It was four o'clock before the police arrived, a big middle-aged man in a raincoat, who said he was a detective sergeant, and a sensitive-looking young constable in uniform, who didn't say anything at all.

"You've taken your time," said Mr. Ransome.

"Yes," said the sergeant. "We would have been earlier but there was a slight...ah, glitch as they say. Rang the wrong doorbell. The fault of mi-laddo here. Saw the name Hanson and..."

"No," said Mr. Ransome. "Ransome."

"Yes. We established that...eventually. Just moved in, have you?" said the sergeant, surveying the bare boards.

"No," said Mr. Ransome. "We've been here for thirty years."

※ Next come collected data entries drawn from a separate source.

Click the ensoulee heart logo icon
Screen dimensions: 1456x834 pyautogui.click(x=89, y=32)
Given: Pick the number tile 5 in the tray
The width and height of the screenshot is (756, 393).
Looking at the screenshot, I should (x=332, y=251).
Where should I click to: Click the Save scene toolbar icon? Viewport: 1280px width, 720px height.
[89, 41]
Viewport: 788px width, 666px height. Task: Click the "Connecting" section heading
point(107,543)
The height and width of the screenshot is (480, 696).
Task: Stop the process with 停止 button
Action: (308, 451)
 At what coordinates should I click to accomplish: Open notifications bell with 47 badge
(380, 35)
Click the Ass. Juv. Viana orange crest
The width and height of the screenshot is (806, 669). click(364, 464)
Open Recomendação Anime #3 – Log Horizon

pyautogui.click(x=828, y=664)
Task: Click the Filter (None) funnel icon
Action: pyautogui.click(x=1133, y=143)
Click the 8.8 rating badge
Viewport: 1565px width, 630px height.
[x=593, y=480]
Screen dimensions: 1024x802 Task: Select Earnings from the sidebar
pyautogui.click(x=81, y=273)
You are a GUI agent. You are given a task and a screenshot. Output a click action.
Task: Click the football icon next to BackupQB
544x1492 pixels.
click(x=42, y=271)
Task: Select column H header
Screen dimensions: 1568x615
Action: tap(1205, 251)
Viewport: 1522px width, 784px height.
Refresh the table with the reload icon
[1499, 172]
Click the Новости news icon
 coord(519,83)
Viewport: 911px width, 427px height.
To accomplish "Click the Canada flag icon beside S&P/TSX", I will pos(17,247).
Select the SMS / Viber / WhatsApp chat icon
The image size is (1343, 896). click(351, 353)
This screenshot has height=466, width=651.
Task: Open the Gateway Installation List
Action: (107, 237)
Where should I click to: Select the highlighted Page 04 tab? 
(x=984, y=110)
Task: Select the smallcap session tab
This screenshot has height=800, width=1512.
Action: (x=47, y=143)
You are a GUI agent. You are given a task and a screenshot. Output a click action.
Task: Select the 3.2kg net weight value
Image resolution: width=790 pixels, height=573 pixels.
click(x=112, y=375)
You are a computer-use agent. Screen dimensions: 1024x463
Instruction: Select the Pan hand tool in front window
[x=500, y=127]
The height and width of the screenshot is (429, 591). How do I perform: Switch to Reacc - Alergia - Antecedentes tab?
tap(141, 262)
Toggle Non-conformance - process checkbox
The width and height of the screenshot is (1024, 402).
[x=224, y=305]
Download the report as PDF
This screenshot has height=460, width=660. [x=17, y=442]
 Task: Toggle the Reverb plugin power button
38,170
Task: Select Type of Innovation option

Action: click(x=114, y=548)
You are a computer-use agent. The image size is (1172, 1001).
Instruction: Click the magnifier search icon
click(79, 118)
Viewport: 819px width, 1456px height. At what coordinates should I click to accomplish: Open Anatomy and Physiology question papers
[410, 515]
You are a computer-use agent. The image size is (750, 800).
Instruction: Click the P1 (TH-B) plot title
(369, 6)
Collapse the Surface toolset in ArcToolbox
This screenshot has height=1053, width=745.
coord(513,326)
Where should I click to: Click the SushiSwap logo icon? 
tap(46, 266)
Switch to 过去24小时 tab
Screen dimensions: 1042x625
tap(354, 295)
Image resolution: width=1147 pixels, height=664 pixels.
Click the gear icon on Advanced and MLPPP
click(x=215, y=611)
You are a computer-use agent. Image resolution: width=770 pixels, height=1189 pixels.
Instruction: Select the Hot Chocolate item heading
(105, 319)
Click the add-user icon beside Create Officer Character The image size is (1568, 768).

"Fully furnished, was it?"

"Of course," said Mr. Ransome. "It was a normal home."

"A settee, easy chairs, a clock," said Mrs. Ransome. "We had everything."

"Television?" said the constable, timidly.

"Yes," said Mrs. Ransome.

"Only we didn't watch it much," said Mr. Ransome.

"Video recorder?"

"No," said Mr. Ransome. "Life's complicated enough."

"CD player?"

"Yes," said Mrs. Ransome and Mr. Ransome together.

"And my wife had a fur coat," said Mr. Ransome. "My insurers have a list of the valuables."

"In that case," said the sergeant, "you are laughing. I'll just have a little wander round if you don't mind, while Constable Partridge takes down the details. People opposite see the intruder?"

"Away in Portugal," said Mr. Ransome.

"Caretaker?"

"Probably in Portugal too," said Mr. Ransome, "for all we see of him."

"Is it Ransom as in king's?" said the constable. "Or Ransome as in Arthur?"

"Partridge is one of our graduate entrants," said the sergeant, examining the front door. "Lock not forced, I see. He's just climbing the ladder. There wouldn't be such a thing as a cup of tea, would there?"

"No," said Mr. Ransome shortly, "because there wouldn't be such a thing as a teapot. Not to mention a tea bag to put in it."

"I take it you'll want counseling," said the constable.

"What?"

"Someone comes along and holds your hand," said the sergeant, looking at the window. "Partridge thinks it's important."

"We're all human," said the constable.

"I'm a solicitor," said Mr. Ransome.

"Well," said the sergeant, "perhaps your missus could give it a try. We like to keep Partridge happy."

Mrs. Ransome smiled helpfully.

"I'll put yes," said the constable.

"They didn't leave anything behind, did they?" asked the sergeant, sniffing and reaching up to run his hand along the picture-rail.

"No," said Mr. Ransome testily. "Not a thing. As you can see."

"I didn't mean something of yours," said the sergeant. "I meant something of theirs." He sniffed again, inquiringly. "A calling card."

"A calling card?" said Mrs. Ransome.

"Excrement," said the sergeant. "Burglary is a nervous business. They often feel the need to open their bowels when doing a job."

"Which is another way of saying it, sergeant," said the constable.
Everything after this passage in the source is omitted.